Man vergleicht Bundesbankpräsident Jens Weidmann jetzt gern mit seinem Vorgänger Axel Weber, oder mit Jürgen Stark, dem ehemaligen Chefvolkswirt der Europäischen Zentralbank. Aber ich glaube, dieser Vergleich trügt – und das zeigt auch wieder der heutige Tag.
Weber und Stark waren Überzeugungstäter. Sie hatten bestimmte Grundsätze. Und sie resignierten, als sie diese Grundsätze in der europäischen Geldpolitik nicht weiter durchsetzen konnten. Weidmann hat sein Amt zu einer Zeit angetreten, als diese Grundsätze schon beschädigt waren - und er dürfte klug genug gewesen sein, das richtig einzuschätzen.

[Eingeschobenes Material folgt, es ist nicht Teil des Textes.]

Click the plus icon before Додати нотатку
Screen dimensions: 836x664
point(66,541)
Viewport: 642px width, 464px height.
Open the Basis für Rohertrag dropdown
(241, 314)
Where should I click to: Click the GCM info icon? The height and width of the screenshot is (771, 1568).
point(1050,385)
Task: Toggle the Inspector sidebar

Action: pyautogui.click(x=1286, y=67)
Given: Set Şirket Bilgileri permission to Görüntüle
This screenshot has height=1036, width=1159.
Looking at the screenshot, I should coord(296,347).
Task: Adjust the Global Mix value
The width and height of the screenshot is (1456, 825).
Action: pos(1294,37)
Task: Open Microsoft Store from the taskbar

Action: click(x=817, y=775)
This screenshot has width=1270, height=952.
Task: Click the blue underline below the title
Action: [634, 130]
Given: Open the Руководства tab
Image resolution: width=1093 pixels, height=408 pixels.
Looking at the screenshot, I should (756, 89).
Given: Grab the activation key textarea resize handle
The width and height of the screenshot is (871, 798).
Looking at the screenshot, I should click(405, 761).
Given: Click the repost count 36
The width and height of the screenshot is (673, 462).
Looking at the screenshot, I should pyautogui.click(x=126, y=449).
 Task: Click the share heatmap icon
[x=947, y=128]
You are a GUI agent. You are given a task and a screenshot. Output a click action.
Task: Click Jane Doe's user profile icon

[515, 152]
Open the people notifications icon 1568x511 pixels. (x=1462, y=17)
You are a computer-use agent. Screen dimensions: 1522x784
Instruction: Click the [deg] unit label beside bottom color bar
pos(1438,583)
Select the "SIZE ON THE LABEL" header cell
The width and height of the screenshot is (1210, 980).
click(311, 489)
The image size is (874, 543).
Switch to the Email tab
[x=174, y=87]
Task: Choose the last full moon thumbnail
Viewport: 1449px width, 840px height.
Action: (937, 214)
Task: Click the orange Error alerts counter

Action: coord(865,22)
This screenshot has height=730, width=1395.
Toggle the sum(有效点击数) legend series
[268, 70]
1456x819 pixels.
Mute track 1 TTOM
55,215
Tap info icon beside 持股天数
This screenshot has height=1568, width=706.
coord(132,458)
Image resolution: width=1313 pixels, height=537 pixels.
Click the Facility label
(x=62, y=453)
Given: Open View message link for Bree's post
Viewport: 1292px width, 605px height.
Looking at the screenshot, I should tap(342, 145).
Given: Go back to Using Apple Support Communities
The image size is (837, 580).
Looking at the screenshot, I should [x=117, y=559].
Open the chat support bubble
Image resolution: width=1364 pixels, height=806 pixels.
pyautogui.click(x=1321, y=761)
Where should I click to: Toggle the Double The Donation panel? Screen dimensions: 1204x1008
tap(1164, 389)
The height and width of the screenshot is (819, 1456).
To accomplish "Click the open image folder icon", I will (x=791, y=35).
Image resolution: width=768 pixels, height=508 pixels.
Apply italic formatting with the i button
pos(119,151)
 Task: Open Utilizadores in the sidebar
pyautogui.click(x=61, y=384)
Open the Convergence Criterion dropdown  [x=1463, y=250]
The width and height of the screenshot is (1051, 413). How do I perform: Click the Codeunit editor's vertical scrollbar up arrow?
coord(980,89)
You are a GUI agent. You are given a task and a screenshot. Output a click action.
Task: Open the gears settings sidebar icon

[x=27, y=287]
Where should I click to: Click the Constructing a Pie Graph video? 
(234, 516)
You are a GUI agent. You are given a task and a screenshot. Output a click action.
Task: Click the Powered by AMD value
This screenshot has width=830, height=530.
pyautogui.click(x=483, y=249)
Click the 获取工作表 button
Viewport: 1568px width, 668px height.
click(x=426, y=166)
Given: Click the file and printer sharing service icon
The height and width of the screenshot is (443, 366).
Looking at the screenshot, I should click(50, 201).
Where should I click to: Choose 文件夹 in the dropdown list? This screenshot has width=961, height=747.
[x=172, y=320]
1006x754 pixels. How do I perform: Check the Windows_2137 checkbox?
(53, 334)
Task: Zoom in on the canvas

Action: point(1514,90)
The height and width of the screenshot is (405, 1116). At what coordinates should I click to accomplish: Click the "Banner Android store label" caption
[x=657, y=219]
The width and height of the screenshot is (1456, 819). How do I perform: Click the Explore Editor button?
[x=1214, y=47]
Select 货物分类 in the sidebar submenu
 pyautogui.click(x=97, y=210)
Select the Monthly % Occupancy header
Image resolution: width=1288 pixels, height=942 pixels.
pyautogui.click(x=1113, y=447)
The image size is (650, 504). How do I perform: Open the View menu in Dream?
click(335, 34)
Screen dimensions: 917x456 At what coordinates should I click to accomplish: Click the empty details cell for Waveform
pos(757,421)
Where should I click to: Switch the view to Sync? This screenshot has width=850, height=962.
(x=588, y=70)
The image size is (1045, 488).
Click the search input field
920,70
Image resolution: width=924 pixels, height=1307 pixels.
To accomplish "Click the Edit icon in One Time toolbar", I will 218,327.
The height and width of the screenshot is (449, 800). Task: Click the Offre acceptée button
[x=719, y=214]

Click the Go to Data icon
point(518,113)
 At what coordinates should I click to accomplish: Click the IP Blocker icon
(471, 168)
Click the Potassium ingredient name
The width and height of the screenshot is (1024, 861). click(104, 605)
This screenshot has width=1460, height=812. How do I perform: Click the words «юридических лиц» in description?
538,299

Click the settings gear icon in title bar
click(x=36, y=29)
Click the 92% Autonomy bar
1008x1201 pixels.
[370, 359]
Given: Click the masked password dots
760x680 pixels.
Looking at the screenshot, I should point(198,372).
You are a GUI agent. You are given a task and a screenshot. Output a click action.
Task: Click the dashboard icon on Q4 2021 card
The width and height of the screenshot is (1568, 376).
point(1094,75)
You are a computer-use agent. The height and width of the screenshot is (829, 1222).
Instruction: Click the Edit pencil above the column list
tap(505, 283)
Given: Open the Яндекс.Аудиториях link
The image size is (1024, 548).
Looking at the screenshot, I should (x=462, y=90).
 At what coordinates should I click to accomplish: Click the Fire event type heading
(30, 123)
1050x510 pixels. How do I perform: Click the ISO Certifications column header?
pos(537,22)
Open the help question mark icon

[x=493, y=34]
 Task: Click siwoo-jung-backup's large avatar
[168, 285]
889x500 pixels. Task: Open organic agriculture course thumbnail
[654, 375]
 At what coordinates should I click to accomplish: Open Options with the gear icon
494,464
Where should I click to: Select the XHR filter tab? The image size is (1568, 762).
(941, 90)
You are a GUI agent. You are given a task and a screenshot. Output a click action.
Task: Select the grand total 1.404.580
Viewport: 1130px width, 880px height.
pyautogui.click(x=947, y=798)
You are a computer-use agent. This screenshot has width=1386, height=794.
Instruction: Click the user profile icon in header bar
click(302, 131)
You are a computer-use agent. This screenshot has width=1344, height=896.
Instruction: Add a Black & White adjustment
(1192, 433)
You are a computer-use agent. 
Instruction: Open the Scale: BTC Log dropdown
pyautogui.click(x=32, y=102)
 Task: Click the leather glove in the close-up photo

Weidmann vertritt in der Öffentlichkeit eine ähnliche Linie wie Weber und Stark. Aber so es ist: Er vertritt eine Linie, er spielt sogar eine Rolle. Das heißt nicht, dass er von seinen eigenen Argumenten nicht überzeugt wäre. Aber er ist gewiss kein Überzeugungstäter, sondern ein Pragmatiker. Der größte Unterschied zu Weber und Stark ist: Weidmann – das vermute ich jedenfalls ganz stark – würde nicht deswegen zurücktreten, weil er seine Überzeugungen nicht durchsetzen kann.
Die “Brief-Affäre” zeigt das deutlich. Weidmann schrieb einen besorgten Brief an EZB-Präsident Mario Draghi und kritisierte die nach seiner Ansicht zu laxen Kreditvergabe. Ganz zufällig landete der Brief bei FAZ. Weidmann hat so Profil gezeigt. Aber in einem Gastbeitrag für die FAZ vom heutigen Tage finden sich doch eher beruhigende Töne. Und in der Pressekonferenz streicht er sein gutes Verhältnis zu Draghi heraus und betont, er sei in der EZB nicht isoliert.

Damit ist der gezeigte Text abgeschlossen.